GPUDirect RDMA - Module can not be insert into kernel

Hi,

Sorry for the missing.

Currently, nvidia.ko and nv-p2p.ko cannot be added together due to the symbol issue.
Without nvidia.ko, the graphic driver cannot be loaded, so the display and some feature that requires the graphic driver won’t work.

But a pure CUDA application should not be affected.

We are discussing the possible fix with our internal team.
Will share more information if we got more feedback.

The answer to your question:

  1. Yes
  2. nv-p2p.ko only
  3. Unfortunately no.

Thanks.

2 Likes

Thanks for clarifying. I hope you can find a solution soon.

Has there been any progress with this issue?
I have ran into the same scenario as the previous users.
While being able to use the PCI-e RDMA functionality is great, not being able to simultaneously display anything is problematic.

Any updates would be appreciated!

2 Likes

Hi,

We have passed this request to our internal team.

Since it requires modification in both nvidia.ko and nv-p2p.ko, it won’t be a quite fix.
We will update more information with you.

Currently, the workaround need to turn-off nvidia.ko module.
Thanks.

1 Like

So I possibly have a “quick” workaround that may work.

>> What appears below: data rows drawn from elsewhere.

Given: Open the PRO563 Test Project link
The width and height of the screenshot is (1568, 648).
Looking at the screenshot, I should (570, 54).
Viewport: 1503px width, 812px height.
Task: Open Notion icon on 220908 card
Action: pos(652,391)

I will need to test further.

On the Jetson Orin, I downloaded public_sources.tbz2. I then modified the source for nv-p2p.c & nv-p2p.h located here:

Linux_for_Tegra/source/public/nvidia_kernel_display_driver_source/kernel-open/

I changed all the exported function names.
For example from this:

nvidia_p2p_dma_unmap_pages
nvidia_p2p_get_pages
nvidia_p2p_put_pages
nvidia_p2p_dma_map_pages
nvidia_p2p_free_page_table

To this:

nvidia_p2p_dma_unmap_pages_old
nvidia_p2p_get_pages_old
nvidia_p2p_put_pages_old
nvidia_p2p_dma_map_pages_old
nvidia_p2p_free_page_table_old

I then rebuilt nvidia.ko using make in

Linux_for_Tegra/source/public/nvidia_kernel_display_driver_source/

After a successful build, I replaced the original nvidia.ko located at

/lib/modules/5.10.104-tegra/extra/opensrc-disp/nvidia.ko

With my newly built nvidia.ko module.

Afterwards, I loaded the nv-p2p module:

$ sudo insmod /lib/modules/5.10.104-tegra/kernel/drivers/nv-p2p/nvidia-p2p.ko

and finally I was able to load the picoevb-rdma module

sudo insmod picoevb-rdma.ko

Hopefully this helps.

Regards,
YK

2 Likes

Hi,

Thanks for sharing this.

We are double-checking if this can work as expected with our internal team.
Will let you know the feedback and thanks again for sharing.

1 Like

Hi,

The workaround should work.
Thanks for sharing this.

1 Like

This topic was automatically closed 14 days after the last reply. New replies are no longer allowed.